**PROBLEM**.
Starting with the line that contains "Given: Select the highlighted" and stopping after the line that contains "Task: Pause the broadcast timer", return each line below exactly as written, with no others.

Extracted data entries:
↓

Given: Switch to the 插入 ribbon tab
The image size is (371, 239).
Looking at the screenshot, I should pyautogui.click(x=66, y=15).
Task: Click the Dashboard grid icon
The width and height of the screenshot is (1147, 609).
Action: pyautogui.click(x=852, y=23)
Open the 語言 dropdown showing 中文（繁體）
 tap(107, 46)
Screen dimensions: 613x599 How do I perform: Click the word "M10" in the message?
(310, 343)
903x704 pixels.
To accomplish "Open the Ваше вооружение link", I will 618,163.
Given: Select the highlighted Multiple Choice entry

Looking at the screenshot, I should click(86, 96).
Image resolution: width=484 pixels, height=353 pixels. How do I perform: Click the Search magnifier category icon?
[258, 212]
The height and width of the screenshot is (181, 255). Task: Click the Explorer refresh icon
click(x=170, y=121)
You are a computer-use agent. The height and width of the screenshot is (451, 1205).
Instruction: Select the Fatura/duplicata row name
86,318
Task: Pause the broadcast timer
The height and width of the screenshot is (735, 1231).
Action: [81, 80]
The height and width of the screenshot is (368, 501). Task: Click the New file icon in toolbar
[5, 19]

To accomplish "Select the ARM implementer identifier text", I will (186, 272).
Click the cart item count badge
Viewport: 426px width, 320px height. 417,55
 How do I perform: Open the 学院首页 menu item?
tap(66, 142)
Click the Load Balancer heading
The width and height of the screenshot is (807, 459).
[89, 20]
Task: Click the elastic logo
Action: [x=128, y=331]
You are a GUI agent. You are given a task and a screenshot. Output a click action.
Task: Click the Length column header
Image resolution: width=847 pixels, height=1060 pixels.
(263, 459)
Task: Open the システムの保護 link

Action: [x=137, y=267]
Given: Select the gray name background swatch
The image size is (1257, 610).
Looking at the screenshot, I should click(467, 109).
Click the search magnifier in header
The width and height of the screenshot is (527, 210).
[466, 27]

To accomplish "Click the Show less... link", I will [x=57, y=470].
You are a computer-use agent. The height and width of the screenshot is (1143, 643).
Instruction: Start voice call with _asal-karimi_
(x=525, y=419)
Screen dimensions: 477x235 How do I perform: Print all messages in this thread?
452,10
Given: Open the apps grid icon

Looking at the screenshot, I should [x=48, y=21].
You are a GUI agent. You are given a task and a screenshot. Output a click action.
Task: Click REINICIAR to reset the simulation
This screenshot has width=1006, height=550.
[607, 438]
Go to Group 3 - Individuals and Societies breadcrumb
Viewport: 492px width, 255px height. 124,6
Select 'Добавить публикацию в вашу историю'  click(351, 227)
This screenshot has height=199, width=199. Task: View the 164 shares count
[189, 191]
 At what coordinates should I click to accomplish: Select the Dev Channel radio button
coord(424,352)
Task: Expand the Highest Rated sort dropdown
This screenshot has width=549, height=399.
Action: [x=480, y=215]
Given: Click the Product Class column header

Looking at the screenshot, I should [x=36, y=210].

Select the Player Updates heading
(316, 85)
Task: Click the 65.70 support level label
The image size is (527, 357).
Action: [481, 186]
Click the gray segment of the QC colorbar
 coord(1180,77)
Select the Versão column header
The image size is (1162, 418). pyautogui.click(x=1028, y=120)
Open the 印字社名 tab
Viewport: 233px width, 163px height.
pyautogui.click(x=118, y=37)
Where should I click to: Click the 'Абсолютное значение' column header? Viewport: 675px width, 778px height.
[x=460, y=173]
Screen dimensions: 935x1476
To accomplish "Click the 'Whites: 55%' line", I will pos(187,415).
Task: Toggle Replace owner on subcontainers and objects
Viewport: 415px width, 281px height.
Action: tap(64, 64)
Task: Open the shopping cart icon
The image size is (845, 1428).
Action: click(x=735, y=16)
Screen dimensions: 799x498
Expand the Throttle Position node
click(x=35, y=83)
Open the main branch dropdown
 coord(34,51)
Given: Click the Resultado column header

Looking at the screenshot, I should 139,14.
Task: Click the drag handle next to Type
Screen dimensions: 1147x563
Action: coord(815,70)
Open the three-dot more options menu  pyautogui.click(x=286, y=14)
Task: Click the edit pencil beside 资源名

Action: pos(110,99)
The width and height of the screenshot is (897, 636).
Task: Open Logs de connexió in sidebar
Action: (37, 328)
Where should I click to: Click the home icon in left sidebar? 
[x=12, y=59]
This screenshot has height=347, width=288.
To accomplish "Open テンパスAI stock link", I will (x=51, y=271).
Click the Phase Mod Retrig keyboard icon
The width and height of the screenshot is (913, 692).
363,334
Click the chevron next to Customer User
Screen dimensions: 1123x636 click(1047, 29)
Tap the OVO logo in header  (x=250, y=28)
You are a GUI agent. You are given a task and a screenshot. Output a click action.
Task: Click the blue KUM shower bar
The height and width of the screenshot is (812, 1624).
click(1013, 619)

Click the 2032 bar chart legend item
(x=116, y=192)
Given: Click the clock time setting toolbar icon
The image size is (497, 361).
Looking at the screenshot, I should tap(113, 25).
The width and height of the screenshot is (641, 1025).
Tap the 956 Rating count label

↑

**EXERCISE ANSWER**.
Given: Select the highlighted Multiple Choice entry

Looking at the screenshot, I should click(86, 96).
Image resolution: width=484 pixels, height=353 pixels. How do I perform: Click the Search magnifier category icon?
[258, 212]
The height and width of the screenshot is (181, 255). Task: Click the Explorer refresh icon
click(x=170, y=121)
You are a computer-use agent. The height and width of the screenshot is (451, 1205).
Instruction: Select the Fatura/duplicata row name
86,318
Task: Pause the broadcast timer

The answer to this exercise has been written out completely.